Reproduce, word for word, the part of the passage on New York City's green building laws that opens with the words containing "In 2016, seven" and closes with "the program: OneNYC.".

== DOCUMENT PASSAGE ==

In 2016, seven years into the greening of New York City we can happily report that compliance with Local Laws 84 & 87 which provide for the monitoring and upgrading of energy sourcing and usage stands at 100 percent, according to the de Blasio administration. A report issued on August 24, 2016 indicates that greenhouse gas emissions have dropped by 8% and energy use by 6% between 2010 and 2013 as a result of benchmarking compliance reporting from 3,000 buildings.
Passed in 2009 by the Bloomberg administration, Local Laws 84 and 87, then called the Greener, Greater Buildings Plan (PlaNYC), are the cornerstones of New York City’s efforts to make New York a leader in green living. The de Blasio administration has continued these programs though they have renamed the program: OneNYC.
“Thanks to the data in this report, we can identify areas to reduce our energy consumption and continue this downward trend of greenhouse gas emissions, getting us closer to our 80x50 OneNYC goal. This is yet another tool that will create a more sustainable, equitable and resilient city,” said Mayor de Blasio in a press release. The 80x50 goal stands for 80% reduction in greenhouse gas emissions by the year 2050.

===
== DATA SHOWN ==

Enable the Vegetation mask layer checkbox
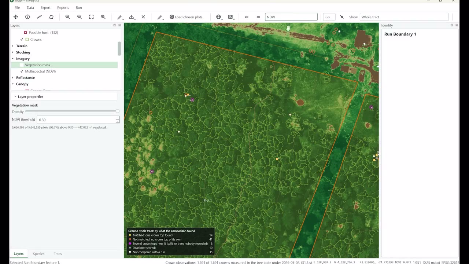Image resolution: width=469 pixels, height=264 pixels. pos(22,65)
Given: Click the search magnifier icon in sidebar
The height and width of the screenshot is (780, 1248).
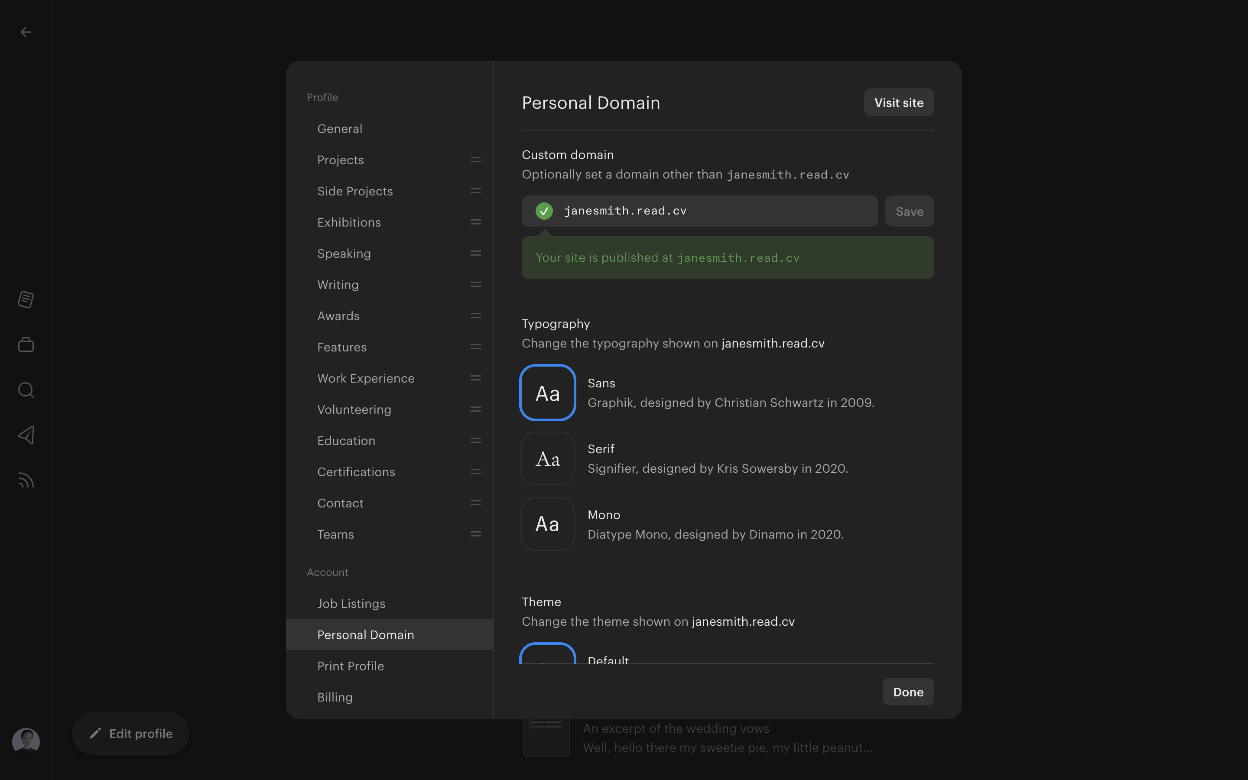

===

**WRITTEN RESPONSE:**
In 2016, seven years into the greening of New York City we can happily report that compliance with Local Laws 84 & 87 which provide for the monitoring and upgrading of energy sourcing and usage stands at 100 percent, according to the de Blasio administration. A report issued on August 24, 2016 indicates that greenhouse gas emissions have dropped by 8% and energy use by 6% between 2010 and 2013 as a result of benchmarking compliance reporting from 3,000 buildings.
Passed in 2009 by the Bloomberg administration, Local Laws 84 and 87, then called the Greener, Greater Buildings Plan (PlaNYC), are the cornerstones of New York City’s efforts to make New York a leader in green living. The de Blasio administration has continued these programs though they have renamed the program: OneNYC.